Exercise materials —

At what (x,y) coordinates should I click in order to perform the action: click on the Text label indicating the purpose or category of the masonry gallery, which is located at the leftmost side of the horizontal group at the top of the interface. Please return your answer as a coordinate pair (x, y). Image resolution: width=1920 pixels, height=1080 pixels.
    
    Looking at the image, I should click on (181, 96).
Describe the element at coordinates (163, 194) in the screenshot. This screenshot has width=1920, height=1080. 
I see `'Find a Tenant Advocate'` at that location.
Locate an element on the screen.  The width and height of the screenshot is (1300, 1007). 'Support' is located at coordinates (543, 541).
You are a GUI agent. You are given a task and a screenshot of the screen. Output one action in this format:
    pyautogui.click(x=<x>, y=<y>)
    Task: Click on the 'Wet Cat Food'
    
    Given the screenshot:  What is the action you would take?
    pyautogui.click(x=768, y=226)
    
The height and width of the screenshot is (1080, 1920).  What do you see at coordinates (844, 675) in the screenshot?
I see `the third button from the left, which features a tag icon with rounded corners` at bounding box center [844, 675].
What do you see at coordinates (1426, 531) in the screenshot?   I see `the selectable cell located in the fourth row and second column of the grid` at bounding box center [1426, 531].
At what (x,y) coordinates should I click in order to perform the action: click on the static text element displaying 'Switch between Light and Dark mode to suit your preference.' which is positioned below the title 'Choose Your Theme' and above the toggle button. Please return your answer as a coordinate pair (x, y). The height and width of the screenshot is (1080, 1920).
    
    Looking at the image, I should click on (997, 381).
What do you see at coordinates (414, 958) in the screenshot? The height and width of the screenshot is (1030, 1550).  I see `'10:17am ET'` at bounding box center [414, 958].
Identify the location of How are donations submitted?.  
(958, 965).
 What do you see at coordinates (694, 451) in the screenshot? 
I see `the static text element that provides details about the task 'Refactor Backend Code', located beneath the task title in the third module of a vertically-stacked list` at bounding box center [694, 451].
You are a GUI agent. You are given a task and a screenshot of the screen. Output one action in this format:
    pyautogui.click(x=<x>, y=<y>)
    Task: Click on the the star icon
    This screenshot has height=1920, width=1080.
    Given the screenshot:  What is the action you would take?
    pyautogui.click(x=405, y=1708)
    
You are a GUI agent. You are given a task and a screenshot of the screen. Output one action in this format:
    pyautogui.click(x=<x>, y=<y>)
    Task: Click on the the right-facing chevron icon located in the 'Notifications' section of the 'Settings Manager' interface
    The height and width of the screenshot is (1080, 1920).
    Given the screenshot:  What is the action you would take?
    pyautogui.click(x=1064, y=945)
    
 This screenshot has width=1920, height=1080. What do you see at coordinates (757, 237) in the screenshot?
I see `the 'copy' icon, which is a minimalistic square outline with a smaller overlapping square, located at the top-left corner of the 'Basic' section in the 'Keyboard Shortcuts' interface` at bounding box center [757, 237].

Stated exercise —
Please reproduce the items above word for word.

Complete response —
At what (x,y) coordinates should I click in order to perform the action: click on the Text label indicating the purpose or category of the masonry gallery, which is located at the leftmost side of the horizontal group at the top of the interface. Please return your answer as a coordinate pair (x, y). Image resolution: width=1920 pixels, height=1080 pixels.
    
    Looking at the image, I should click on (181, 96).
Describe the element at coordinates (163, 194) in the screenshot. This screenshot has width=1920, height=1080. 
I see `'Find a Tenant Advocate'` at that location.
Locate an element on the screen.  The width and height of the screenshot is (1300, 1007). 'Support' is located at coordinates (543, 541).
You are a GUI agent. You are given a task and a screenshot of the screen. Output one action in this format:
    pyautogui.click(x=<x>, y=<y>)
    Task: Click on the 'Wet Cat Food'
    
    Given the screenshot:  What is the action you would take?
    pyautogui.click(x=768, y=226)
    
The height and width of the screenshot is (1080, 1920).  What do you see at coordinates (844, 675) in the screenshot?
I see `the third button from the left, which features a tag icon with rounded corners` at bounding box center [844, 675].
What do you see at coordinates (1426, 531) in the screenshot?   I see `the selectable cell located in the fourth row and second column of the grid` at bounding box center [1426, 531].
At what (x,y) coordinates should I click in order to perform the action: click on the static text element displaying 'Switch between Light and Dark mode to suit your preference.' which is positioned below the title 'Choose Your Theme' and above the toggle button. Please return your answer as a coordinate pair (x, y). The height and width of the screenshot is (1080, 1920).
    
    Looking at the image, I should click on (997, 381).
What do you see at coordinates (414, 958) in the screenshot? The height and width of the screenshot is (1030, 1550).  I see `'10:17am ET'` at bounding box center [414, 958].
Identify the location of How are donations submitted?.  
(958, 965).
 What do you see at coordinates (694, 451) in the screenshot? 
I see `the static text element that provides details about the task 'Refactor Backend Code', located beneath the task title in the third module of a vertically-stacked list` at bounding box center [694, 451].
You are a GUI agent. You are given a task and a screenshot of the screen. Output one action in this format:
    pyautogui.click(x=<x>, y=<y>)
    Task: Click on the the star icon
    This screenshot has height=1920, width=1080.
    Given the screenshot:  What is the action you would take?
    pyautogui.click(x=405, y=1708)
    
You are a GUI agent. You are given a task and a screenshot of the screen. Output one action in this format:
    pyautogui.click(x=<x>, y=<y>)
    Task: Click on the the right-facing chevron icon located in the 'Notifications' section of the 'Settings Manager' interface
    The height and width of the screenshot is (1080, 1920).
    Given the screenshot:  What is the action you would take?
    pyautogui.click(x=1064, y=945)
    
 This screenshot has width=1920, height=1080. What do you see at coordinates (757, 237) in the screenshot?
I see `the 'copy' icon, which is a minimalistic square outline with a smaller overlapping square, located at the top-left corner of the 'Basic' section in the 'Keyboard Shortcuts' interface` at bounding box center [757, 237].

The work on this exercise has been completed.